Je vais prendre un nouvel exemple très concret. Imaginons que nous sommes en train de manger dehors. Il fait beau. Nous avons pris soin de cuisiner de très bons plats avec des ingrédients de très bonne qualité. Nous avons nettoyé la table et les chaises, nous avons mis une jolie nappe et servi des boissons fraîches. Nous avons donc « douché » l’extérieur.

MAIS, nous avons laissé allumée la tondeuse à gazon et celle-ci, en plus d’être bruyante, envoie de l’herbe constamment sur notre jolie table.

Nous pouvons passer notre repas à nettoyer la table. Cela permettra effectivement d’avoir une table propre (pendant quelques secondes en tout cas). Mais il serait plus simple et plus efficace d’aller arrêter la cause de la saleté: la tondeuse à gazon.

Notez aussi que si vous arrêtez la tondeuse, mais laissez la table avec l’herbe qui a été envoyée dessus jusque-là, cela ne sera pas non plus agréable. Il faut s’occuper des deux.

Cependant, quand vous vous êtes effectivement occupé de la cause (tondeuse) et de l’effet (l’herbe sur votre table), le travail est terminé et vous pouvez profiter de la situation.

Tous les jours

Quand nous travaillons nos croyances et essayons de les changer afin de matérialiser une vie qui correspond davantage à ce que nous voulons, nous commençons souvent par « nettoyer notre table ».

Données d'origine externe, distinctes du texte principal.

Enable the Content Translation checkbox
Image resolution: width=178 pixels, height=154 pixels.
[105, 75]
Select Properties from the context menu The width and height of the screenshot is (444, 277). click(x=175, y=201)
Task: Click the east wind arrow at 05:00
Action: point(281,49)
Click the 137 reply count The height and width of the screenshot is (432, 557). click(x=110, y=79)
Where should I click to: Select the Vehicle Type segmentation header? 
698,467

Nous méditons, nous participons à des séminaires nous expliquant les théories libératrices, nous faisons des affirmations et des rituels. C’est un premier pas parfait parce qu’il signifie que nous sommes prêt(e)s à agir différemment (yang).

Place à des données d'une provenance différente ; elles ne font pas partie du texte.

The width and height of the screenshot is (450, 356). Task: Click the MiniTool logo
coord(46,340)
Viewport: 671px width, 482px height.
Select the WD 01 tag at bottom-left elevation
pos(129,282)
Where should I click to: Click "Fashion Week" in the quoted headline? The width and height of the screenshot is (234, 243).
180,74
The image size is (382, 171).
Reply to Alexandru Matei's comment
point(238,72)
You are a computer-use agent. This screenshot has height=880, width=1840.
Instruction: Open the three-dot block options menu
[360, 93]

Cependant, si ces actions ne sont pas accompagnées de « l’arrêt de la tondeuse à gazon », c’est à dire une mise en lumière des croyances que nous avons, et surtout des pensées qui sont les nôtres au fil de la journée, le travail est sans fin.

C’est cela qui donne l’impression que nous n’y arriverons jamais.

Et c’est cela qui rend les choses si désespérantes parfois!

Arrêter la tondeuse (Yin) c’est selon moi regarder tous les jours nos pensées, et choisir en conscience la densité que nous donnons à chacune d’elles.

Par exemple, chaque soir, nous pouvons faire rapidement le tour de nos pensées de la journée, et décider: « celle-ci je la garde parce que je veux qu’elle prenne forme. Je choisis donc de continuer de la penser; Et cette autre je ne la choisis pas comme faisant partie de mes préférences, donc je la remets en état « non dense ». »

Je suis en train de travailler sur cela depuis quelques jours et je pense que c’est la clef.

Je suis convaincue que, le temps n’existant pas, ce n’est pas parce que nous nous traînons des pensées de vies antérieures ou autre que celles-ci ont une forme si importante dans nos vies.

Je pense plutôt que notre vie (extérieure/yang) ne change pas beaucoup parce que, chaque jour, nous pensons (intérieur/yin) les mêmes choses par habitude… Et donc, que nous ne nous « douchons » pas! 😜

Le prochain pas

Je choisis d’éteindre ma « tondeuse à gazon », et de me « doucher » plus souvent!!!